Blog - Preserve Your Hard Work: Tips on Winterizing Your Garden
Preserve Your Hard Work: Tips on Winterizing Your Garden
As we gear up for the festive holiday season, our focus tends to steer away from outdoor gardening activities. After all, we’ve enjoyed the fruits of our labor during the warm spring and summer months, so it’s only natural that with the onset of colder weather, we gravitate toward more indoor activities.
With that said, it is still essential to take care of your garden, even during the colder winter months. The biggest threat to any plant life is the threat of cold weather, specifically frost. Once frost sets in, it causes the water in the plant cells to freeze and damage the cell wall. When the soil becomes frozen, even the toughest plants are in danger of dying. Roots are unable to absorb water, and plants die from dehydration or lack of moisture.
The best cure is care and prevention, so we’ve outlined several important tips for maintaining the beauty and productivity of your garden for the upcoming winter months — and to make spring gardening a breeze!
Tips on Wintering Your Garden
1. Cleaning and Maintenance: From fallen fruit to leaves, you don’t want a mess in your garden! Remove any fallen fruit or dead flowers. Fall leaves are actually an excellent source for compost or mulch; store them in garbage bags or in a compost bin. And don’t forget those weeds! Remove them by hand or treat with an herbicide.
2. Protect and Preserve: Protecting your most prized assets is critical during these colder months. For your evergreens in pots, protect them by placing them against a wall and covering them with mulch or leaves, and keep them watered. Also, be sure to wrap your tree trunks; they are susceptible to breaking at night when sap freezes. If you do have delicate plants, make sure they are planted in a protected area, such as under large trees and bushes or against walls. This will give them some heat and shelter during the cold.
If you have old growth from your plants, leave them as is unpruned over the winter months. This will protect a plant’s aboveground parts (which is known as the crown) from any frost. If they are pruned in the autumn, the new growth might be damaged by the dreaded frost.

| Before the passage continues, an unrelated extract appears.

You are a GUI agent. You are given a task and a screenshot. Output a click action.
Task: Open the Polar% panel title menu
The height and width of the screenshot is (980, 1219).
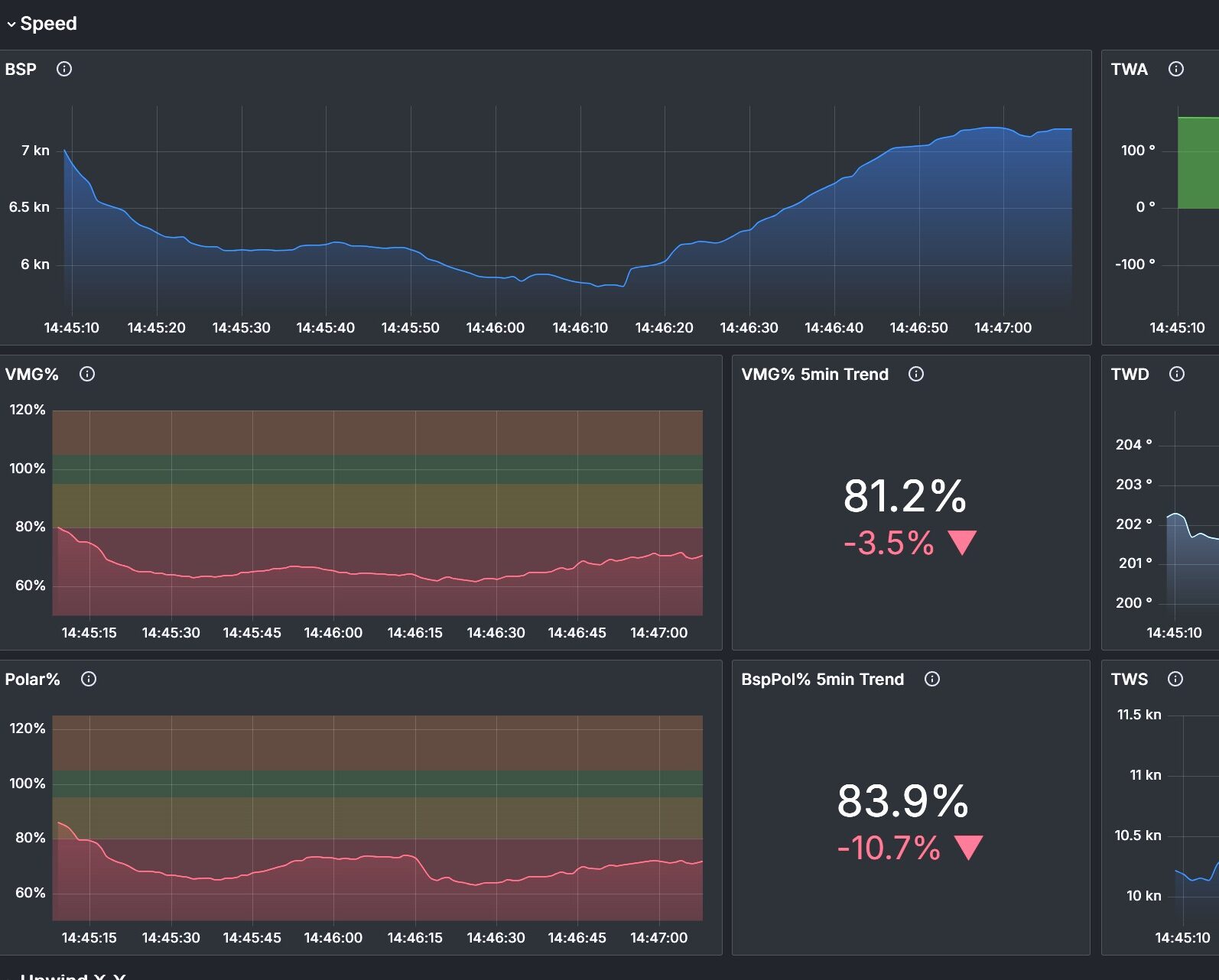pos(32,680)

If you have bulbs, crocuses, and herbaceous plants, these should be covered with thick mulch, straw, or even old leaves, as this will help keep the soil from freezing. Adding about 1-2 inches of finished compost or mulch will help protect soil and prevent weeds from growing. Protect your most precious shrubs with wire-mesh screening to prevent tinkering from any pests.

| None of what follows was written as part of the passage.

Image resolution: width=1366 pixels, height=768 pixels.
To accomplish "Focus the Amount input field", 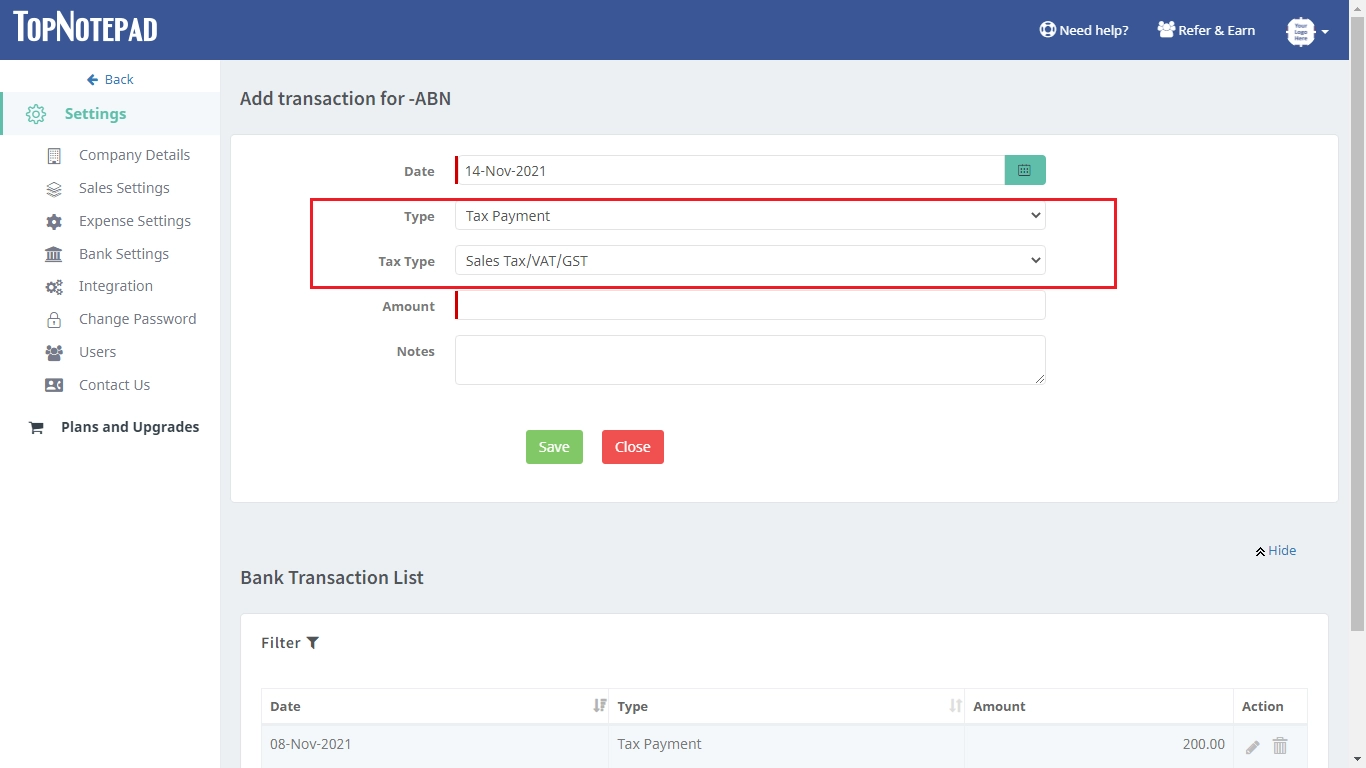I will [750, 306].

3. Test Your Soil: There is no better time to get your soil tested. A good test will reveal the health and fertility of your soil, and check for things such as soil pH, level of organic matter, lead content, and levels of certain nutrients such as potassium, calcium, and magnesium. Simple soil tests can be purchased at a garden center. The ideal pH level for most plants is anywhere between 6.0 – 6.5.
4. Caring for Water Features: These are always delicate areas. Small water areas can freeze during winter, which will ruin any pumps or pots. If you have a pond, remove any leaves and drain the water by about 25-50 percent. Also be sure to add a bacterial additive to the water. Turn off any irrigation systems; you’ll also want to wrap any pipes or valves that are above the ground with insulator tape to protect them from the elements.
5. Reinvigorate Plants and Sow New Ones: Be sure to choose plants that do well in the area that you live. Sedums and peonies are great choices, as they can withstand harsh winters. Avoid using high-nitrogen fertilizers because they make lots of leafy growth and that is very susceptible to damage.
There is no better time to divide those spring and summer perennials. Break them up into groups with a sharp spade, then replant them in separate holes. This is also a great time to expand your vegetable garden and sow new crops such as spinach or lettuce, or cool-season flowers such as chrysanthemums. These do very well in cool temps and stand up well against frost.
Be sure to plan ahead. If you know of a frost pocket in your garden…do not plant there!
Those of you who have gardens know how vital they are to our environment and our well-being. As Audrey Hepburn once said, “To plant a garden is to believe in tomorrow.”